Real-World Case Study: M3 Competition Monthly Series¶
The M3 Competition (Makridakis et al., 2000) is a foundational benchmark for forecasting methods. We use it to demonstrate:
Gap enforcement: For h-step forecasting, the gap between train and test must be >= h to prevent target leakage.
Window strategies: Expanding vs sliding windows have different tradeoffs — sliding forgets old data but adapts to regime changes.

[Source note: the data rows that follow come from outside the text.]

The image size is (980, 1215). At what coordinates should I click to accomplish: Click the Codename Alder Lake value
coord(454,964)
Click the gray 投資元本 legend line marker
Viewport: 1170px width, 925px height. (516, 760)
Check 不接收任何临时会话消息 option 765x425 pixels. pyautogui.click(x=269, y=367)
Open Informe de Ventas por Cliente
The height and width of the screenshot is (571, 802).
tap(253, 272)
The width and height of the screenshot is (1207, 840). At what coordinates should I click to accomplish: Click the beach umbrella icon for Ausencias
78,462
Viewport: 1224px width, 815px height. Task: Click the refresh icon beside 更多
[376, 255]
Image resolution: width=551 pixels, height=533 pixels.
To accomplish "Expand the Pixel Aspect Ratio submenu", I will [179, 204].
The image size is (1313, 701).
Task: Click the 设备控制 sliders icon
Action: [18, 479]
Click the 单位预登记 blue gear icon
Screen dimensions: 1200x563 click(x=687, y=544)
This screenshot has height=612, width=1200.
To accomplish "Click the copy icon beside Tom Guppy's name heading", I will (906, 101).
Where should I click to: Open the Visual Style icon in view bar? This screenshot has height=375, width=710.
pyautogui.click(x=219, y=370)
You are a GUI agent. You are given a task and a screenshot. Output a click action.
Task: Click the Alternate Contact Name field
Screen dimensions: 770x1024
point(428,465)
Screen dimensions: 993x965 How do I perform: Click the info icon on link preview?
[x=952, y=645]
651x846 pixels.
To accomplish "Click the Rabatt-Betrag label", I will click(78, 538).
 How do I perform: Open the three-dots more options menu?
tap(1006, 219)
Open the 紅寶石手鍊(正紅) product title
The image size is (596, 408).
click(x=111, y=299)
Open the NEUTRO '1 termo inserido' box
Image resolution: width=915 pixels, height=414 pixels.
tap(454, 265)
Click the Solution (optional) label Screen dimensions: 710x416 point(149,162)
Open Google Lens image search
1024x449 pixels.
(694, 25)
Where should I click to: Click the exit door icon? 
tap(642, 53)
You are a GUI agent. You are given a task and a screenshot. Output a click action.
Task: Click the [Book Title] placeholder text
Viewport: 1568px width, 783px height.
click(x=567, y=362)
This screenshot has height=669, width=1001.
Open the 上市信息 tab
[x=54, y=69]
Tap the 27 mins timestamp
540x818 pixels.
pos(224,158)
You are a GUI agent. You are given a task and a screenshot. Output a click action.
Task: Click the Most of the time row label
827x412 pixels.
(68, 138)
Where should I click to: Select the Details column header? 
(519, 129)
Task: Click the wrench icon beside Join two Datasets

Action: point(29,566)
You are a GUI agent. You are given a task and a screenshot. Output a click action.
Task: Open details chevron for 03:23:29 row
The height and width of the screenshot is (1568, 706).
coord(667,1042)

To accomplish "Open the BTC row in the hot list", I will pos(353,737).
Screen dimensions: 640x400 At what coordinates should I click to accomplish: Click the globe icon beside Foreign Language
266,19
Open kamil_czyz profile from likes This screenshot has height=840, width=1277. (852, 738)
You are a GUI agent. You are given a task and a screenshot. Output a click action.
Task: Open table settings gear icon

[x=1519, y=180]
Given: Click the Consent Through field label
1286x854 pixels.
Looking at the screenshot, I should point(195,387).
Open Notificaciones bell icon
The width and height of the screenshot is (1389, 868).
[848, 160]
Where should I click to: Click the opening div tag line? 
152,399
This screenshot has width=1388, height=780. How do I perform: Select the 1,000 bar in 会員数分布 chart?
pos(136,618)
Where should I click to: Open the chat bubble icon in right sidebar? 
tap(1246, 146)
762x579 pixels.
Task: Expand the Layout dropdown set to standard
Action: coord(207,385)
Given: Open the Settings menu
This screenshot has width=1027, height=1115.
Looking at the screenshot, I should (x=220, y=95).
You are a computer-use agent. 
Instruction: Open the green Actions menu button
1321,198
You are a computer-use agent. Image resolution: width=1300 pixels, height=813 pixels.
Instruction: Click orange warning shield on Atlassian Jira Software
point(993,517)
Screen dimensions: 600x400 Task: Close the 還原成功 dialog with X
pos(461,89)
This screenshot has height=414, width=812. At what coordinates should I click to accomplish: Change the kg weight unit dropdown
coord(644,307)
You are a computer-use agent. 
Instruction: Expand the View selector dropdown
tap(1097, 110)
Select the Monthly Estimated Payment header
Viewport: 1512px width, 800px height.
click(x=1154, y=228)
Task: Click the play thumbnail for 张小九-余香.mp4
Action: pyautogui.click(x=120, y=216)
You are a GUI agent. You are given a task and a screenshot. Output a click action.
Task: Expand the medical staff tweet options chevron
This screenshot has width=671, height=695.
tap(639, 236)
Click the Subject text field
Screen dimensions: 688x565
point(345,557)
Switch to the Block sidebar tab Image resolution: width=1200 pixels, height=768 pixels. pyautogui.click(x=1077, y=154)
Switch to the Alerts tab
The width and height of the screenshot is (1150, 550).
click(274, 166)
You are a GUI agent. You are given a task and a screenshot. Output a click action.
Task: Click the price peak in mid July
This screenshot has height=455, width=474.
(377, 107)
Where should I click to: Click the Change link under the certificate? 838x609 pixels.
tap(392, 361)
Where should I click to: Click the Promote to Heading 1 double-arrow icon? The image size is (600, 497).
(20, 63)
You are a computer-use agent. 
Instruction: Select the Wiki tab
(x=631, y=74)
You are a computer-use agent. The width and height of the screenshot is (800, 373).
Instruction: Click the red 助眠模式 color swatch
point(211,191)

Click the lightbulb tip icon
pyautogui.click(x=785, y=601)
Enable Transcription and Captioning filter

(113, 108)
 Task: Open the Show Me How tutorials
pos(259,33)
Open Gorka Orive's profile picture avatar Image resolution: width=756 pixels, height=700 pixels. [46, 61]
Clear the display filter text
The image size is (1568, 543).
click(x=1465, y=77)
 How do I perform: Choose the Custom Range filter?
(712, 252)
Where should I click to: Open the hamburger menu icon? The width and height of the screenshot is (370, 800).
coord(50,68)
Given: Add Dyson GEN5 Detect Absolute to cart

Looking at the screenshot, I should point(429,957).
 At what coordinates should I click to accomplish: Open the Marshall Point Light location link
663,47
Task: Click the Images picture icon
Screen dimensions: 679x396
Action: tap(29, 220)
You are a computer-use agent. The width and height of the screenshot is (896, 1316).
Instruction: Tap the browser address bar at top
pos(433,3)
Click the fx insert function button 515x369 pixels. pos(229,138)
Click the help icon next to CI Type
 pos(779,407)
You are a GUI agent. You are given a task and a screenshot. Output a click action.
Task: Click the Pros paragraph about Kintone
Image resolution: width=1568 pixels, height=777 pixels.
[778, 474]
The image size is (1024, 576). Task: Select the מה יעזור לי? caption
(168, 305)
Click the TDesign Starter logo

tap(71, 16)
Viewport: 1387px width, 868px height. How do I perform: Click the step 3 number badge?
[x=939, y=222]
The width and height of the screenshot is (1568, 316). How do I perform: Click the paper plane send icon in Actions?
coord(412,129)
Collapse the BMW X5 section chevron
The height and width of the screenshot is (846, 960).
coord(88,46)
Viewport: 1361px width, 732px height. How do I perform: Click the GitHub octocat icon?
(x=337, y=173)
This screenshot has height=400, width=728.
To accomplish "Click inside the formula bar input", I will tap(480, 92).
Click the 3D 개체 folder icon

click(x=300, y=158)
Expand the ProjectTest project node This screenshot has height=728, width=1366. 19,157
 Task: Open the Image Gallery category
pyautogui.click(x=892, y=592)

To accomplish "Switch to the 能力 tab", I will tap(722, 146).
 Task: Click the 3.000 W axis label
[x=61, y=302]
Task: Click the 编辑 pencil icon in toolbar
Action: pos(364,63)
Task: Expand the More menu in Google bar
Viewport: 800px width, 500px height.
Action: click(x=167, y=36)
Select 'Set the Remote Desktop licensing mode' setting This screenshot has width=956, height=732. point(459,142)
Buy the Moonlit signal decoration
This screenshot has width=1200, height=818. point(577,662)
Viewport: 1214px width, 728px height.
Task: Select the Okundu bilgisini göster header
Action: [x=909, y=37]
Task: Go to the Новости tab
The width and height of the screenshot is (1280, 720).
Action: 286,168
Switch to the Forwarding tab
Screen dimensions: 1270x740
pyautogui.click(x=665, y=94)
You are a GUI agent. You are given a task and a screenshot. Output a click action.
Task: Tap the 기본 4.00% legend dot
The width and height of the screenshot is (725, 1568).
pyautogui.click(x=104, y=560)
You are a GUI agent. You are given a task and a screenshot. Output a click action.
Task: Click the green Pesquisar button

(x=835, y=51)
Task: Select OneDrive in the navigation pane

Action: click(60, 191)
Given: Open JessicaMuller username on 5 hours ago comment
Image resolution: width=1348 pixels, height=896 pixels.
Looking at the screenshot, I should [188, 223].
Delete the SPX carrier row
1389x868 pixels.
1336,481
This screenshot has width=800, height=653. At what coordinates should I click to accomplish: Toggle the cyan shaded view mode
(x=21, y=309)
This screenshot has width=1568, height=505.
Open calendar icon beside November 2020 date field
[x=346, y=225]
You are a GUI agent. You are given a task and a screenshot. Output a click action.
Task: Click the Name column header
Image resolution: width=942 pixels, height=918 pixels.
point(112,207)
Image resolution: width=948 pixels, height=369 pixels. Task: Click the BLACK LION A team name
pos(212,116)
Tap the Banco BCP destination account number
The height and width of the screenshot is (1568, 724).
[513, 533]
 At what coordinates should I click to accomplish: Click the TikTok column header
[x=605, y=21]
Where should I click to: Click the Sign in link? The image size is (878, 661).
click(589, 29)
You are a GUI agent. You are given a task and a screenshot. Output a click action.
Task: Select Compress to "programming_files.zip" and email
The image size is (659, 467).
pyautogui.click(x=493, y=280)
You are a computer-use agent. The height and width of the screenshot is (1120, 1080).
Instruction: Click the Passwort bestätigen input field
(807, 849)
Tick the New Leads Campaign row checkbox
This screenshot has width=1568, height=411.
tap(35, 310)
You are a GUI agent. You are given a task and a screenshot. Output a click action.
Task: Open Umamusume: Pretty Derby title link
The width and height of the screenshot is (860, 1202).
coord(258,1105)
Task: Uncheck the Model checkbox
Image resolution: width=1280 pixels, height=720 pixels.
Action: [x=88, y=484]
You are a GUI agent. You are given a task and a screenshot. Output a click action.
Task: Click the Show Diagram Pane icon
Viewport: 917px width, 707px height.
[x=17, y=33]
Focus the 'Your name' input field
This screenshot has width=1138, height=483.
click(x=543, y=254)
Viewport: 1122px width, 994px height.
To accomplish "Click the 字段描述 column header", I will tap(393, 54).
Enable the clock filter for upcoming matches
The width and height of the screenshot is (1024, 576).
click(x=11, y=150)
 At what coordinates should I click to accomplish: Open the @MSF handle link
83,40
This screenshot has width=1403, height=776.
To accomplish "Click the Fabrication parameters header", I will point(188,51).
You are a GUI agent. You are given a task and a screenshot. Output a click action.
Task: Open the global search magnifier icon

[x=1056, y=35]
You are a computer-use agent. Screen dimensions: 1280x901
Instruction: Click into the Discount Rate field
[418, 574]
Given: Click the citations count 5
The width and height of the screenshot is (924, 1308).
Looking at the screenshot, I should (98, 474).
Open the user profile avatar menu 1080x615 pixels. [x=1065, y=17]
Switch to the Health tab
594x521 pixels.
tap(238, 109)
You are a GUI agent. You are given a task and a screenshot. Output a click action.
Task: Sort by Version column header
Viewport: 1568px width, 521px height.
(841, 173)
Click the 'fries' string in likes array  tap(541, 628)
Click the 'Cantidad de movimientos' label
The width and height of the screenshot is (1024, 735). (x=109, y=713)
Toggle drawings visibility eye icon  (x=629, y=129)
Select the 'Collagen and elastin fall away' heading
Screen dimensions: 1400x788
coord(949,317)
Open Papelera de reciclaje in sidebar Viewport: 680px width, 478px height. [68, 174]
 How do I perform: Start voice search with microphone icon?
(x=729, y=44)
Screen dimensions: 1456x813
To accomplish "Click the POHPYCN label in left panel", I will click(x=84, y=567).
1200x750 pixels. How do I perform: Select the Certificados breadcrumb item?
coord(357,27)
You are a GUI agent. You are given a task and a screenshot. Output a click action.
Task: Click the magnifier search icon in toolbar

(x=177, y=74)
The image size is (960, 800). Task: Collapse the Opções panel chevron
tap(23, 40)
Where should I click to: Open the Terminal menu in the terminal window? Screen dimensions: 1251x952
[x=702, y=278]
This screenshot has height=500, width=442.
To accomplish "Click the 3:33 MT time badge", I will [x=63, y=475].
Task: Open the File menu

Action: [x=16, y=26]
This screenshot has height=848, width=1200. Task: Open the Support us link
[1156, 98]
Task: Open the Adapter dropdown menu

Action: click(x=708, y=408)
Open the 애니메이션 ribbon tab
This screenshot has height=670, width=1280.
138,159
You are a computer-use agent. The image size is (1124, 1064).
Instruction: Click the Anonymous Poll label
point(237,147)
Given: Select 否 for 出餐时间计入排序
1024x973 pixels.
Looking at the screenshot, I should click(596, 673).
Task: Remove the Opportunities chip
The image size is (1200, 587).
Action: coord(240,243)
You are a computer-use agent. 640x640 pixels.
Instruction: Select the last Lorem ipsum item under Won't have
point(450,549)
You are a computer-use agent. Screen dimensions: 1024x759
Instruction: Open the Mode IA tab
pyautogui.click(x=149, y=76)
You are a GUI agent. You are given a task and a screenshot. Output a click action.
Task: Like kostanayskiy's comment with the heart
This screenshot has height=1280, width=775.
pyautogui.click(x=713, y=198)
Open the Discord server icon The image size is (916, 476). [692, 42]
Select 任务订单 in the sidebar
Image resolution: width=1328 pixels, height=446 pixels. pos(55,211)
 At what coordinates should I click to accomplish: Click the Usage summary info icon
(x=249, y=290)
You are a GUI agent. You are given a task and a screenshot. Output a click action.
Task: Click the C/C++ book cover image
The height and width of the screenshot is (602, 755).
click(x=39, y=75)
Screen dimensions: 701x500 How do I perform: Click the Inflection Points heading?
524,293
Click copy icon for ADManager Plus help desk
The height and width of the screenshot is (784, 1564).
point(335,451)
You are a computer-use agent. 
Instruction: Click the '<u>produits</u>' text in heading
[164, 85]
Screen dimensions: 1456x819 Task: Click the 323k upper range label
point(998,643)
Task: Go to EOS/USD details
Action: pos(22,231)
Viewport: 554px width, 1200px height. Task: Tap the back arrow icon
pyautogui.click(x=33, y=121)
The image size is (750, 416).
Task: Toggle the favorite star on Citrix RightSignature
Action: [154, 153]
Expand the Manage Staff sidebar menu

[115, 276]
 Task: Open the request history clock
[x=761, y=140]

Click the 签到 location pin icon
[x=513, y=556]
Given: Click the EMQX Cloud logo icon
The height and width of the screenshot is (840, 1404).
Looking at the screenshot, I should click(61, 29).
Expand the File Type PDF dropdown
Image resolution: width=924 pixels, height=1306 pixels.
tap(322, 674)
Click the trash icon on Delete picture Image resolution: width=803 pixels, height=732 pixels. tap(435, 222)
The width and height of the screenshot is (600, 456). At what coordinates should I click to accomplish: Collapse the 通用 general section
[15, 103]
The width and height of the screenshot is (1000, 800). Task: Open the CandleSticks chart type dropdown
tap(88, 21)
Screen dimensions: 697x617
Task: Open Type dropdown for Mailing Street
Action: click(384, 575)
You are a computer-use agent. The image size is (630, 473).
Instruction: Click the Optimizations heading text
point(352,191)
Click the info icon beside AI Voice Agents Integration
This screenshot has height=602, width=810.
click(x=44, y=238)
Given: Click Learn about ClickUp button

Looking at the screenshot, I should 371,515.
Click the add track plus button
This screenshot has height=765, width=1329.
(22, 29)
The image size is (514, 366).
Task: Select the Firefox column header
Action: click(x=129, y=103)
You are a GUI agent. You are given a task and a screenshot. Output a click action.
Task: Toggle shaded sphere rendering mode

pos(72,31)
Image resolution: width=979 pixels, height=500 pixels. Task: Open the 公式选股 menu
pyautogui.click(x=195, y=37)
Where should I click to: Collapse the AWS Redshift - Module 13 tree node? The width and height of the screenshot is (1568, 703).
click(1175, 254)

sklearn integration: WalkForwardCV is a drop-in replacement for TimeSeriesSplit with better gap handling.
Key Insight¶
Standard sklearn TimeSeriesSplit has a gap parameter, but doesn’t enforce that gap >= horizon. temporalcv.WalkForwardCV makes this explicit and provides detailed split metadata for debugging.
Usage¶
# Requires M3 data (auto-downloaded): pip install temporalcv[monash] python 02_walk_forward_cv.py
# Without M3 data (uses synthetic): python 02_walk_forward_cv.py
Requirements¶
pip install temporalcv[monash] # For M3 data # or pip install temporalcv scikit-learn # Minimum requirements
======================================================================
TEMPORALCV: Walk-Forward Cross-Validation
======================================================================
Note: Using synthetic data (pip install temporalcv[monash] for M3)
Data source: Synthetic (monthly-like)
Series length: 150
Forecast horizon: 12 steps
Feature matrix: (138, 12)
======================================================================
PART 1: Basic Walk-Forward CV (Expanding Window)
======================================================================
CV Configuration: WalkForwardCV(n_splits=5, window_type='expanding', window_size=None, extra_gap=0, test_size=12)
Split Structure:
------------------------------------------------------------
Split 0: Train [ 0- 77] ( 78 samples) | Gap: 0 | Test [ 78- 89] (12 samples)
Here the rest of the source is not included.